• KURZE AUFGABE A:
Gib bitte den Auszug zum Fotorecht von "- Zur Schadensersatzberechnung" bis einschließlich "einen unterlassenen Urhebervermerk." wortgetreu wieder.

• AUSZUG:
Fotorecht: Urteil des OLG Hamm vom 17.11.2015, Az.: 4 U 34/15
Leitsätze des Gerichts:
- Zur Bestimmung des Umfangs eines Nutzungsrechts nach dem Übertragungszweckgedanken.
- Zur Schadensersatzberechnung nach der sog. Lizenzanalogie und zur Ermittlung einer angemessenen Lizenzgebühr im Falle einer Folgelizensierung an Vertriebspartner des Auftraggebers sowie zur Ermittlung eines Aufschlages für einen unterlassenen Urhebervermerk.
Sachverhalt:
Ein sehr erfolgreicher Fotograf wurde mit der Erstellung von Modefotos beauftragt. Der Auftraggebber nutzte diese Fotos für einen Katalog von Bademoden und gab den Fotografen ordnungsgemäß in seinem Impressum an.

• ÜBUNGSDATEN:
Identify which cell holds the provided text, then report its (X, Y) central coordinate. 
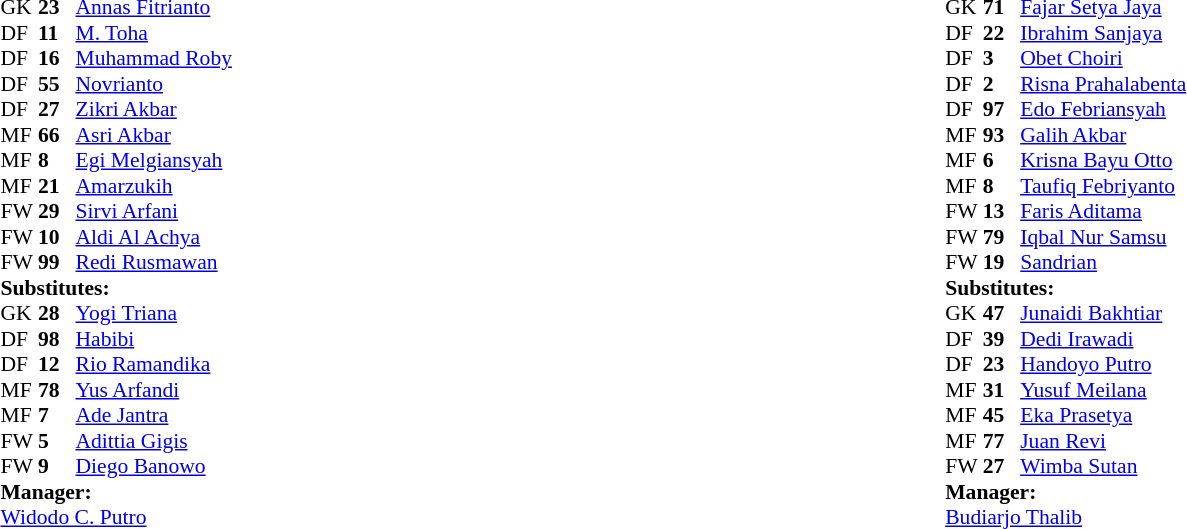
16 (57, 59)
9 (57, 467)
Zikri Akbar (153, 109)
98 (57, 339)
11 (57, 33)
Egi Melgiansyah (153, 161)
12 (57, 365)
Junaidi Bakhtiar (1103, 313)
Handoyo Putro (1103, 365)
Aldi Al Achya (153, 237)
Wimba Sutan (1103, 467)
Asri Akbar (153, 135)
Novrianto (153, 84)
78 (57, 390)
21 (57, 186)
Risna Prahalabenta (1103, 84)
39 (1002, 339)
19 (1002, 263)
66 (57, 135)
99 (57, 263)
77 (1002, 441)
Eka Prasetya (1103, 415)
Faris Aditama (1103, 211)
6 (1002, 161)
Rio Ramandika (153, 365)
Ade Jantra (153, 415)
10 (57, 237)
Adittia Gigis (153, 441)
M. Toha (153, 33)
47 (1002, 313)
93 (1002, 135)
29 (57, 211)
23 (1002, 365)
3 (1002, 59)
Iqbal Nur Samsu (1103, 237)
Yusuf Meilana (1103, 390)
Amarzukih (153, 186)
55 (57, 84)
Edo Febriansyah (1103, 109)
Galih Akbar (1103, 135)
Yus Arfandi (153, 390)
Redi Rusmawan (153, 263)
5 (57, 441)
Obet Choiri (1103, 59)
28 (57, 313)
Habibi (153, 339)
Sirvi Arfani (153, 211)
Ibrahim Sanjaya (1103, 33)
45 (1002, 415)
Sandrian (1103, 263)
97 (1002, 109)
7 (57, 415)
Dedi Irawadi (1103, 339)
2 (1002, 84)
22 (1002, 33)
Muhammad Roby (153, 59)
Krisna Bayu Otto (1103, 161)
Taufiq Febriyanto (1103, 186)
Yogi Triana (153, 313)
Juan Revi (1103, 441)
13 (1002, 211)
79 (1002, 237)
Diego Banowo (153, 467)
31 (1002, 390)
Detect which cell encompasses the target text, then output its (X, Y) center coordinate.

• KURZE AUFGABE B:
Schreibe aus den Einträgen oben nur die Zeilen zwischen der Zeile mit "16 (57, 59)" und der Zeile mit "6 (1002, 161)" unverändert heraus, beide Zeilen eingeschlossen.

• SCHRIFTLICHE ANTWORT A:
- Zur Schadensersatzberechnung nach der sog. Lizenzanalogie und zur Ermittlung einer angemessenen Lizenzgebühr im Falle einer Folgelizensierung an Vertriebspartner des Auftraggebers sowie zur Ermittlung eines Aufschlages für einen unterlassenen Urhebervermerk.

• SCHRIFTLICHE ANTWORT B:
16 (57, 59)
9 (57, 467)
Zikri Akbar (153, 109)
98 (57, 339)
11 (57, 33)
Egi Melgiansyah (153, 161)
12 (57, 365)
Junaidi Bakhtiar (1103, 313)
Handoyo Putro (1103, 365)
Aldi Al Achya (153, 237)
Wimba Sutan (1103, 467)
Asri Akbar (153, 135)
Novrianto (153, 84)
78 (57, 390)
21 (57, 186)
Risna Prahalabenta (1103, 84)
39 (1002, 339)
19 (1002, 263)
66 (57, 135)
99 (57, 263)
77 (1002, 441)
Eka Prasetya (1103, 415)
Faris Aditama (1103, 211)
6 (1002, 161)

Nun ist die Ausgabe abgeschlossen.